Forum Warga Sambut Baik Pembebasan 293 Lahan untuk Normalisasi Ciliwung

Muhammad Hanafi Aryan - detikNews
Jumat, 12 Nov 2021 22:58 WIB
Ketua Forum Warga Normalisasi Kali Ciliwung RW 07, Kelurahan Rawajati, Jakarta Selatan, Sari Budi Handayani
Ketua Forum Warga Normalisasi Kali Ciliwung RW 07, Kelurahan Rawajati, Jaksel, Sari Budi Handayani (Hanafi/detikcom)
Jakarta -

Pemprov DKI Jakarta menargetkan pembebasan 293 bidan tanah yang tersebar di seluruh wilayah Jakarta untuk normalisasi sungai tahun ini. Upaya pembebasan lahan tersebut disambut baik oleh warga dan berharap bisa cepat direalisasikan.

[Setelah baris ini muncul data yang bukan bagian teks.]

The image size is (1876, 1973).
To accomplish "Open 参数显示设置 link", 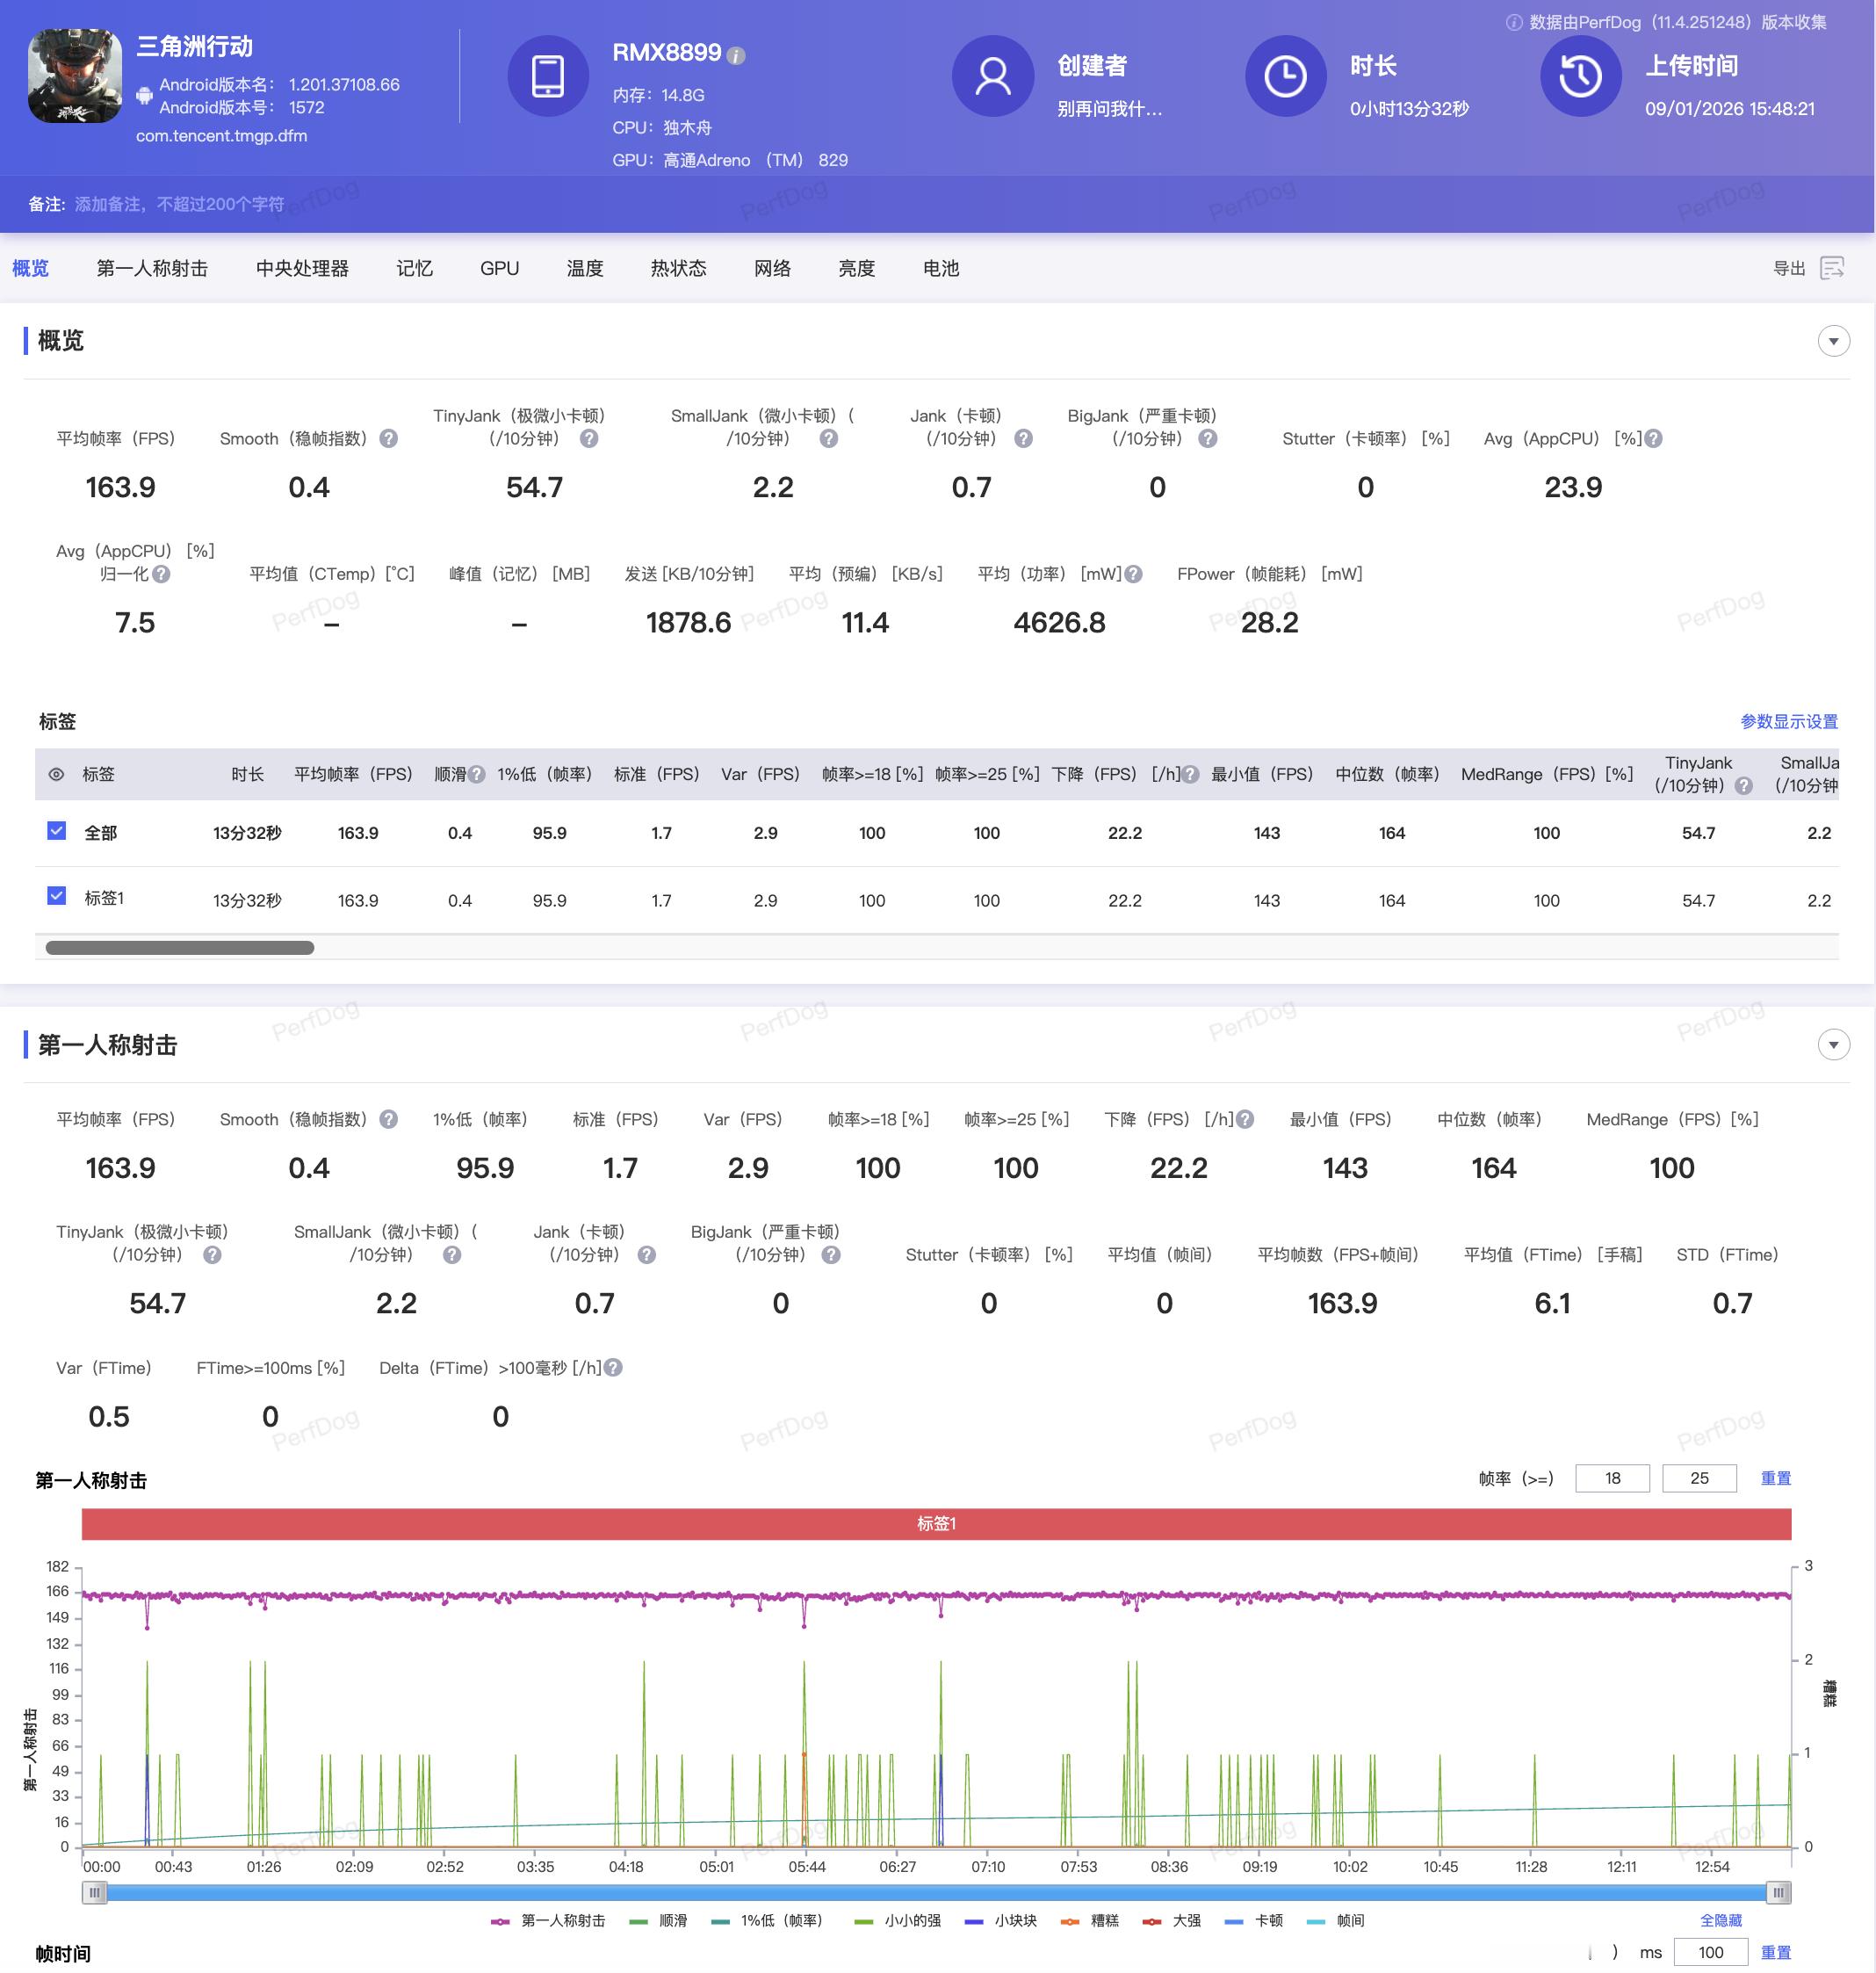I will [1788, 721].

Ketua Forum Warga Normalisasi Kali Ciliwung RW 07, Kelurahan Rawajati, Jakarta Selatan, Sari Budi Handayani, menyampaikan keluh kesahnya mengenai normalisasi Kali Ciliwung dan proses pembayaran ganti-untungnya kepada warga. Dia dan warga lainnya memang sudah menunggu rencana pembebasan lahan untuk normalisasi itu bisa segera dilakukan.

"Kita juga nungguin gitu ya di TV, di mana isu warga sebelum ini kan udah kencang gitu. Dibilang pending-lah, apalah," kata Sari, saat ditemui di rumahnya, pada Jumat (12/11/2021).

Dia tidak diam begitu saja dengan isu yang santer diberitakan. Sari pun telah mengakomodasi warganya untuk segera melaporkan persyaratan terkait penggusuran normalisasi hingga kemudian akhirnya muncul angin segar, berupa penerbitan peta bidang.

"Saya memastikan gitulah, sebenarnya bener nggak sih? Karena kita udah berkali-kali di-PHP nih, dan Alhamdulillah semalam, Kamis (11/11) udah keluar peta bidang, terus di situ ada data-data dari warga yang jika ada sanggahan, dikasih waktu 14 hari dari peta ini keluar," ucapnya.

Sari menyebut bahwa warga RW 07 ingin proses normalisasi dan ganti-untung dipercepat. Sebab, tahun depan sudah memasuki musim hujan dan mereka ingin segera pindah karena banjirnya dinilai sudah tidak wajar.

"Karena banjirnya sudah nggak normal, dari Januari sampai sekarang udah 30-an kali membersihkan rumah, itu bisa lebih kayaknya. Karena kemarin aja sebulan kemarin udah 4 kali kan nggak wajarlah, sebetis, sepinggang, sampai kemarin 2 meter kan," ujarnya.

Akibatnya, tidak sedikit warga yang sudah merasa lelah menunggu proses ganti-untung ini segera dilaksanakan pembayarannya. Para warga ingin memperbaiki hidupnya dari kesehatan yang tidak hanya menguntungkan pribadi warga, tapi keseluruhan DKI Jakarta.

"Warga juga sudah merasa lelah, sudah capek, pengen hidup sehat, pengen juga ya memberikan mereka hidup sehat. Jakarta-nya juga sehat, tidak banjir lagi. Ada suatu inilah, perbaikan perekonomian kesejahteraan, kenyamanan hidup buat warga kita juga," ungkapnya.